▸ **EXERCISE PROMPT**:
From the data below, repeat exactly the lines from the line with "Close the 物料产品管理 tab" to the line with "Task: Open the Build menu", both included.

[Collected data entries]
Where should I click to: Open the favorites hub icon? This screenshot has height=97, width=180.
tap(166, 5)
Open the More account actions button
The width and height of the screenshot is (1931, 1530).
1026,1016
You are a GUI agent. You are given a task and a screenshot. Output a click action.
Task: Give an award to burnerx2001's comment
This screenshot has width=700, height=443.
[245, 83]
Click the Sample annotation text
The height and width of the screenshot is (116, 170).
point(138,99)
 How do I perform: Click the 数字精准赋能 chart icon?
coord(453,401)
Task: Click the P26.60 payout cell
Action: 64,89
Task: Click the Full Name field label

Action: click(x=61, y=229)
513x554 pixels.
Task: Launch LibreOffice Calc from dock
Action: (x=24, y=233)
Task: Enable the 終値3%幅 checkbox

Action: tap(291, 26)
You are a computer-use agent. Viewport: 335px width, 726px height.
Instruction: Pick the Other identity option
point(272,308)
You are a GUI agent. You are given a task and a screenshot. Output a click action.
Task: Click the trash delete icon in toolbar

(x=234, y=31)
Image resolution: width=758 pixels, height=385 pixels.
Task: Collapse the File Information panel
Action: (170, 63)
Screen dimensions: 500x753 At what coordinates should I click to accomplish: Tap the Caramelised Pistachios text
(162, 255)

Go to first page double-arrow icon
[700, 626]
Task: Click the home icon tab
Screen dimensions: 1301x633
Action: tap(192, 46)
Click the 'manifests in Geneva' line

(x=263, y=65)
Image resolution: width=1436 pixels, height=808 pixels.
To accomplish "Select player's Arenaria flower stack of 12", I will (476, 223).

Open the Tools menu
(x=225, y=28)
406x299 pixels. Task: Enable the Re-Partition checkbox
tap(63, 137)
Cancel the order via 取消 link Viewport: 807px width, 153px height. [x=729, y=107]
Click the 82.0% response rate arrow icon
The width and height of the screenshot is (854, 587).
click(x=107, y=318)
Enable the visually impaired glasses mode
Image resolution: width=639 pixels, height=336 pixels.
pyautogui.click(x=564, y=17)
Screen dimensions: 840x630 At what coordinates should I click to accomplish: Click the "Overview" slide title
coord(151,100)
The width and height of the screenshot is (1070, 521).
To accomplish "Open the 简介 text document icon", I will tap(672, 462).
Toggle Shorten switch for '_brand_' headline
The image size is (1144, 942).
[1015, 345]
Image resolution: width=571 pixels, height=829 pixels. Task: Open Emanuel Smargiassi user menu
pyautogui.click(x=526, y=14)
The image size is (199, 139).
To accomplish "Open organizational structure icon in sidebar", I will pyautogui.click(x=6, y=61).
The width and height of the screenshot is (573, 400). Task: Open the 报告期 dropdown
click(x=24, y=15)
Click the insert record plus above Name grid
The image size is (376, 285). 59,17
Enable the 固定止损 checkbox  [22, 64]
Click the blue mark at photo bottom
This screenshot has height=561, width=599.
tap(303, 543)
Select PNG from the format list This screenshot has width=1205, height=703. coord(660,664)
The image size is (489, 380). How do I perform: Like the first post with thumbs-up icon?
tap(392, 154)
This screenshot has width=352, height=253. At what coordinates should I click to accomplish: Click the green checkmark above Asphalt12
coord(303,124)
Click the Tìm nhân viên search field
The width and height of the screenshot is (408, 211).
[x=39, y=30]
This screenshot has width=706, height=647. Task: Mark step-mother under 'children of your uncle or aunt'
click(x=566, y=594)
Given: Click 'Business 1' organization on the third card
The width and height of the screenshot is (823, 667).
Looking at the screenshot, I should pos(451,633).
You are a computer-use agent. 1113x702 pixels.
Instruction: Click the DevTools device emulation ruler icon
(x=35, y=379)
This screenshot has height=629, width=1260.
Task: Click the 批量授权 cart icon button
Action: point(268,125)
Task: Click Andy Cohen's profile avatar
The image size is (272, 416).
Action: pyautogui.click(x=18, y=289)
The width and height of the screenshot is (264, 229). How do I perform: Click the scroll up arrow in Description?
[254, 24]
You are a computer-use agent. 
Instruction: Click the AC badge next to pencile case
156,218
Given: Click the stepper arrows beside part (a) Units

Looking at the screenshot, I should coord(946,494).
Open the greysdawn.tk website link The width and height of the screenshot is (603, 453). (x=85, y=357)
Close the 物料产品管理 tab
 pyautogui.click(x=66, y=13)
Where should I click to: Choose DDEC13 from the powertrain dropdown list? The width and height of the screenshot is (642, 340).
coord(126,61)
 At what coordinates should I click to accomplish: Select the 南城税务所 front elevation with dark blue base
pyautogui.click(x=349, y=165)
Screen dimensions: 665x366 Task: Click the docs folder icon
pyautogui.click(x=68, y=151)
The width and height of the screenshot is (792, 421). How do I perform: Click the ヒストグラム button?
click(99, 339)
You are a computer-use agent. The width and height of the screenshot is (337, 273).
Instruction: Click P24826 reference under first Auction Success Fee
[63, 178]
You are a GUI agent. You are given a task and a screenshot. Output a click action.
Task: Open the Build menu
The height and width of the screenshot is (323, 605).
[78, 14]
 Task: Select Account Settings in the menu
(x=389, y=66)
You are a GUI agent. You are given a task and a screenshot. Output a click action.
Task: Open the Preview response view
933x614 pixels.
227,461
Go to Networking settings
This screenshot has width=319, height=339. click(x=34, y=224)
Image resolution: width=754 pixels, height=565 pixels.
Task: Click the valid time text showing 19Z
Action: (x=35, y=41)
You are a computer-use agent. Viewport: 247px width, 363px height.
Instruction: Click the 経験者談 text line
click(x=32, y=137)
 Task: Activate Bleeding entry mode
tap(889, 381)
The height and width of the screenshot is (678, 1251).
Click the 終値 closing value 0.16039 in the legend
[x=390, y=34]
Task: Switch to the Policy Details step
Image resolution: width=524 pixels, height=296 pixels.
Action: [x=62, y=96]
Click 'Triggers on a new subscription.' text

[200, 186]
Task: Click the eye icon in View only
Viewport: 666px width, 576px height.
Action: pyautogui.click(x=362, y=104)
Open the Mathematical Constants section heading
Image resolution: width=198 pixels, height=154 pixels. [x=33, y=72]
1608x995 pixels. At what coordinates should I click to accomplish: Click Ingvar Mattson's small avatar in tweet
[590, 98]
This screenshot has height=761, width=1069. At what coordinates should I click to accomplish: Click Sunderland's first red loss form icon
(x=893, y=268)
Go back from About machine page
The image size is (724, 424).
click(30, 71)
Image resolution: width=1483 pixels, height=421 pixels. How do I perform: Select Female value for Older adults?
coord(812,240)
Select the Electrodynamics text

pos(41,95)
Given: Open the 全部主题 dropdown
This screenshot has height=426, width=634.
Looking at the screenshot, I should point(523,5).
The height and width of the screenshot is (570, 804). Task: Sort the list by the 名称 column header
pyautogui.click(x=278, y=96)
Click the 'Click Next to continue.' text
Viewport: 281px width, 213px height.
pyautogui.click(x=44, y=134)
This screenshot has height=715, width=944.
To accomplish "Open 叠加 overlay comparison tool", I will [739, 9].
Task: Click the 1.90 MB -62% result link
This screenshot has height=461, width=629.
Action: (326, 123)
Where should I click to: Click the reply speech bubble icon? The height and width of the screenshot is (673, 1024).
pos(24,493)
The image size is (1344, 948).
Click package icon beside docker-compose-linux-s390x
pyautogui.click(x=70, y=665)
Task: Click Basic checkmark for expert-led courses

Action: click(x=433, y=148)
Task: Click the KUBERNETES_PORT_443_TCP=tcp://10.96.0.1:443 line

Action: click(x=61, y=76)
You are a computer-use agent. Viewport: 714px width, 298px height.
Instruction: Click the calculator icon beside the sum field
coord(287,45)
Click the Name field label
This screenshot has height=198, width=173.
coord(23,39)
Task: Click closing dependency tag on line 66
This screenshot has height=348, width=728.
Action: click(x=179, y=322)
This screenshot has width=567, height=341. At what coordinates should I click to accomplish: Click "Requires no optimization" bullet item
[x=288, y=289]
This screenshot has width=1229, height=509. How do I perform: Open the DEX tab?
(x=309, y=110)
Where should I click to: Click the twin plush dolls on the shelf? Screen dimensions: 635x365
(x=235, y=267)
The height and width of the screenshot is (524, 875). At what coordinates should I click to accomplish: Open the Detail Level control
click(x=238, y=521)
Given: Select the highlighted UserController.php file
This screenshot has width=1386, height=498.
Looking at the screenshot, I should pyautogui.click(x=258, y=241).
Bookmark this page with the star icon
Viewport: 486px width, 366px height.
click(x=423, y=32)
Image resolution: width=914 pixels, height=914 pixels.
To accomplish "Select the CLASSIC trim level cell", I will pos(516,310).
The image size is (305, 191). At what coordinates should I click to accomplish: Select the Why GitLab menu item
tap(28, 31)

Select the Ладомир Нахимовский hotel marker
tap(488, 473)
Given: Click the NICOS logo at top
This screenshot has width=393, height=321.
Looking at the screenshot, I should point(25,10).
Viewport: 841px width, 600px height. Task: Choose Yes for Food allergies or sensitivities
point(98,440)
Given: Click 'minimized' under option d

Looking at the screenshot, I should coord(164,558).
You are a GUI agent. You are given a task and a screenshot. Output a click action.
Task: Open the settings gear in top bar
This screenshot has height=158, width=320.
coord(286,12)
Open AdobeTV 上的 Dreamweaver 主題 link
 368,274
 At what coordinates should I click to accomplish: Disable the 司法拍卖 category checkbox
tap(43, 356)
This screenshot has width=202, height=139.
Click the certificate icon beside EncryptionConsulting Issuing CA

▸ **OUTPUT FOR THIS EXERCISE**:
Close the 物料产品管理 tab
 pyautogui.click(x=66, y=13)
Where should I click to: Choose DDEC13 from the powertrain dropdown list? The width and height of the screenshot is (642, 340).
coord(126,61)
 At what coordinates should I click to accomplish: Select the 南城税务所 front elevation with dark blue base
pyautogui.click(x=349, y=165)
Screen dimensions: 665x366 Task: Click the docs folder icon
pyautogui.click(x=68, y=151)
The width and height of the screenshot is (792, 421). How do I perform: Click the ヒストグラム button?
click(99, 339)
You are a computer-use agent. The width and height of the screenshot is (337, 273).
Instruction: Click P24826 reference under first Auction Success Fee
[63, 178]
You are a GUI agent. You are given a task and a screenshot. Output a click action.
Task: Open the Build menu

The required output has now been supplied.